Tewari's '10 Flash Points, 20 Years: NationaL Security Situations That Impacted India' published by 'Rupa' is set to hit the stands on December 1 also finds fault with the Narendra Modi government for shelving the plans to raise a mountain strike corps against China citing financial constraints.

Read: Salman Khurshid's Nainital house vandalised amid book row

However, it was Tewari's remarks on the UPA government's response that has triggered a backlash with the BJP immediately aiming at the Congress by alleging that the Congress-led government had put national security at stake by not responding strongly after the 26/11 attacks.

BJP spokesperson Gaurav Bhatia said this confirms that the UPA government was "useless" and it confirmed that the UPA government was "insensitive, useless and was even not concerned about national security".

"I am rather amused at the BJP's reaction to one excerpt from a 304-page book that tries to dissect responses to national security situations that impacted India. I wonder would they react similarly to some 'hard analysis' about their handling of the national security remit also?" Tewari tweeted in response. 

Tewari's book comes days after Khurshid's 'Sunrise in Ayodhya' has hit the stands and ran into a controversy with the BJP and Hindutva supporters targeting Congress over the remarks comparing Hindutva with "jihadi" Islamic fundamentalist organisations like the Islamic State and Boko Haram.

The Anandpur Sahib MP, who was Information and Broadcasting Minister between 2012 and 2014 and once considered close to Manmohan Singh, has been at loggerheads with the Congress leadership and has been openly criticising the way the party dealt with the situation in Punjab, his home state. 

The excerpts shared by Tewari said, "for a state that has no compunctions in brutally slaughtering hundreds of innocent people, restraint is not a sign of strength; it is perceived as a symbol of weakness. There comes a time when actions must speak louder than words."
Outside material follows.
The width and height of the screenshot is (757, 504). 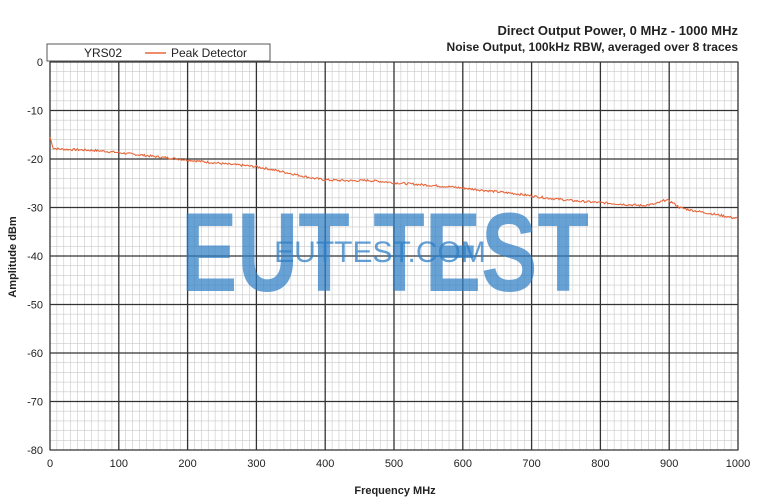 I want to click on legend: YRS02 Peak Detector, so click(x=158, y=52).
"26/11 was one such time when it just should have been done. It, therefore, is my considered opinion that India should have actioned a kinetic response in the days following India's 9/11," Tewari, who is part of the change-seekers or G-23 leaders who wrote to Congress president Sonia Gandhi on the leadership question, writes in the book.

He also finds fault with the Modi government over the decision to bin the idea of raising mountain strike forces due to "financial constraints".

Tewari goes on to say that the mounting pressure on the Line of Actual Control leading to the Doklam crisis in 2017 could have been averted, provided the mountain strike corps would have been "raised, trained, resourced and efficaciously" deployed.

"Scrapping the mountain strike corps is perhaps the greatest disservice that his government did to India's national security," he writes.

Referring to the Taliban take-over of Afghanistan, he writes that it can claim that just as the fighting and fiercely independent people of Afghanistan had "vanquished the Soviet Union", which was a super power, they had similarly defeated the "only remaining hyper-power, the US".

It would have profound consequences on Pax Americana and the US's reliability with its allies around the world, he writes.

"The implication of such an assertion and the unfolding situation in Afghanistan is that it would give a huge fillip to all kinds of militant and terrorist organisations in West and South Asia from the Islamic State-Daesh and al Qaeda to the LeT (Lashkar-e-Taiba) and JeM (Jaish-e-Mohammed) respectively. Both radicalism and extremism would be exacerbated," Tewari warns.

On its impact on India, Tewari writes that this development would have implications on the security situation in Jammu and Kashmir and the other north-western border states like Rajasthan and Punjab.